Gary is a researcher in Intel's Microprocessor Research Laboratory. He can be reached at [email protected].
OpenCV is an open-source, computer-vision library for extracting and processing meaningful data from images. That meaningful data might include finding all or parts of objects, recognizing all or parts of objects, tracking the movement of (parts of) objects in 2D or 3D between successive images, determining the 2D or 3D shape of objects from one or more images, and associating image data with a categorical meaning, such as mapping a handwave to the category "goodbye." Developed by an Intel research group (of which I'm a member), OpenCV is freely available at http://www.intel .com/research/mrl/research/cvlib/. In this article, I'll provide an overview of OpenCV and present an example of gesture recognition for conducting music using the library.
OpenCV Overview
All in all, OpenCV contains more than 500 functions. While the API of the library is C/C++, the bulk of the library is made up of C functions and the objects themselves are mostly self contained. Objects and functions are Externed as C to avoid name mangling, allowing OpenCV to be used with Visual Basic and Java. Object-oriented design is mostly intended to take place at a COM or CORBA level for use in applications.

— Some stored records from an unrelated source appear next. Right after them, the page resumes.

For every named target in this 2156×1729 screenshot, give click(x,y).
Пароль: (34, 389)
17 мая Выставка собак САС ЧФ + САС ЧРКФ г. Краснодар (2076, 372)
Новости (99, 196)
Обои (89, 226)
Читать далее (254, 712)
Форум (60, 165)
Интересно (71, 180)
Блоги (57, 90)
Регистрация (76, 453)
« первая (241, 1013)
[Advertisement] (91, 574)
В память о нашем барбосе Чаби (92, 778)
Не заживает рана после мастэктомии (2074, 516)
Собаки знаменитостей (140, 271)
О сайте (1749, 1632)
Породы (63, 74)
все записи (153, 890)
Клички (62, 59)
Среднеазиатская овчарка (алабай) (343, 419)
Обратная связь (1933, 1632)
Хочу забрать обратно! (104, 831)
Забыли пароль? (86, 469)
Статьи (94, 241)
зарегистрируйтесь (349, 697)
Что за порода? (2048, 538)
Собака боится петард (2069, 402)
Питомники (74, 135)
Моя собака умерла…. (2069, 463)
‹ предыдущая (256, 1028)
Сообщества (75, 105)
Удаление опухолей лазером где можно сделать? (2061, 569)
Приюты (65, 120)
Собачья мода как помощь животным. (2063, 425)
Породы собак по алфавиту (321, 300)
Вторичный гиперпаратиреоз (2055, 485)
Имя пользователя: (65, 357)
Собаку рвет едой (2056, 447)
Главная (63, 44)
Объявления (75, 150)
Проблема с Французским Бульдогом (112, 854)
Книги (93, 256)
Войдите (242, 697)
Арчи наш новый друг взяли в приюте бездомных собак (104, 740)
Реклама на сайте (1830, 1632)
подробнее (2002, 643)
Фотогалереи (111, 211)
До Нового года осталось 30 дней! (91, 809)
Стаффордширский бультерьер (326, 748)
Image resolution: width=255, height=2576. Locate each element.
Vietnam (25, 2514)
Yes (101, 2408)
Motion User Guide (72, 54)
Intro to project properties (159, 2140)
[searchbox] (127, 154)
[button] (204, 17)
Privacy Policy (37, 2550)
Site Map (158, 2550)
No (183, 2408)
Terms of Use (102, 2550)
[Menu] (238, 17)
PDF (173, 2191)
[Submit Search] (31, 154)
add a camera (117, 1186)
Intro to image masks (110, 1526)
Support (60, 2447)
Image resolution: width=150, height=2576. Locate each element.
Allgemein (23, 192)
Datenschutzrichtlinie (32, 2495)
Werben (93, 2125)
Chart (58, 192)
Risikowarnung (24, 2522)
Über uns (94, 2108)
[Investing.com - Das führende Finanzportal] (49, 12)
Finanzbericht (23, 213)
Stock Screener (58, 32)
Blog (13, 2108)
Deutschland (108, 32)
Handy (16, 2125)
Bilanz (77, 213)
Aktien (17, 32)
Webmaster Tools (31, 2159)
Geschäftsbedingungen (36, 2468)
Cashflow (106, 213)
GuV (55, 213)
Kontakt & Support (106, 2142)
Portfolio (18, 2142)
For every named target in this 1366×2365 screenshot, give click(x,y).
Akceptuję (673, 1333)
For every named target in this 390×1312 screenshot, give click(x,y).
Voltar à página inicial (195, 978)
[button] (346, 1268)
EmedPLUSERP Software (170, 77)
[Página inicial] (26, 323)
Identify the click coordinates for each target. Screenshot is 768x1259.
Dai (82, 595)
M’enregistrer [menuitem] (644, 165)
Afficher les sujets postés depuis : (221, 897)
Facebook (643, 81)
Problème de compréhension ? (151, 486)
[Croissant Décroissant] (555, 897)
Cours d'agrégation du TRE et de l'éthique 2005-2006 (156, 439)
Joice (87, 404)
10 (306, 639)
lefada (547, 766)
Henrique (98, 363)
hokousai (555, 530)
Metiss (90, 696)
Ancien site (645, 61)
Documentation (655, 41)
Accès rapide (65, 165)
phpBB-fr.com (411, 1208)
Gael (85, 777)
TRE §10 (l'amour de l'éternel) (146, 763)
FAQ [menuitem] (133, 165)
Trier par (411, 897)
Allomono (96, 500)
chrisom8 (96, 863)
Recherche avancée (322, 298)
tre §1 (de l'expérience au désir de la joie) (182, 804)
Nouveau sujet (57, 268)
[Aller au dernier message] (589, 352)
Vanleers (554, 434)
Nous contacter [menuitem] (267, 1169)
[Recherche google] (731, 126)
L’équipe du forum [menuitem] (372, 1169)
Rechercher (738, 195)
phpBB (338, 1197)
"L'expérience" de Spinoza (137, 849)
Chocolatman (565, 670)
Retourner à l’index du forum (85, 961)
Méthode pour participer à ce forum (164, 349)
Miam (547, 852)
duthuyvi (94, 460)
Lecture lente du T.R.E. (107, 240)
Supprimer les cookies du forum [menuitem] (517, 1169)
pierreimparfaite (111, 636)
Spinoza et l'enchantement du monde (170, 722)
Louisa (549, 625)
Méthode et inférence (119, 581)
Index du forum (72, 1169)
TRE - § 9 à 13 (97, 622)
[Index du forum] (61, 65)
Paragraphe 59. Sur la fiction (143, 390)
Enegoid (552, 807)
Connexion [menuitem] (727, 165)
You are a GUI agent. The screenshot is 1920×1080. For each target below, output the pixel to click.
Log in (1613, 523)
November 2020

OpenCV is aimed at making computer vision accessible to programmers and users in the area of real-time human-computer interaction and mobile robotics. Thus, the library comes with source code and hand-tuned assembly language binaries optimized for Intel processors, so that users can both learn from the library and make use of its performance. Figure 1 is an example of OpenCV-based gesture recognition used to control music. When you build and run an app using OpenCV, a built-in DLL switcher is called at run time to automatically detect the processor type and load the appropriate optimized DLL for that processor. If the processor type cannot be determined (or if the appropriate DLL is not available), an optimized C code DLL is used. Included in the OpenCV download is the optimized Intel Image Processing Library (IPL) on which OpenCV partially depends. Although it is included with OpenCV, you can also get IPL and other libraries for signal processing, matrix math, JPEG, and pattern recognition at http://developer.intel.com/vtune/ perflibst/.
OpenCV ships with an HTML overview and a detailed manual in PDF format. Added to this are many source-code examples, detailed papers, and tutorials on different topics. The source-code examples currently include camera calibration, face tracking, Kalman filter, condensation filter, face recognition, optical flow, and morphing an image to produce intermediate views between two real camera views. An interpretive C prototyping environment for OpenCV and IPL is also available for download. OpenCV currently is supported to run on Windows 98/NT/2000. The source code should build and run on Linux or other operating systems. Official Linux support is currently underway.
Content
OpenCV addresses the areas of object/human/face segmentation, detection, recognition, and tracking, as well as camera calibration, stereovision, and 2D/3D shape reconstruction. A full matrix algebra package is also included in the library to support algorithms in these areas.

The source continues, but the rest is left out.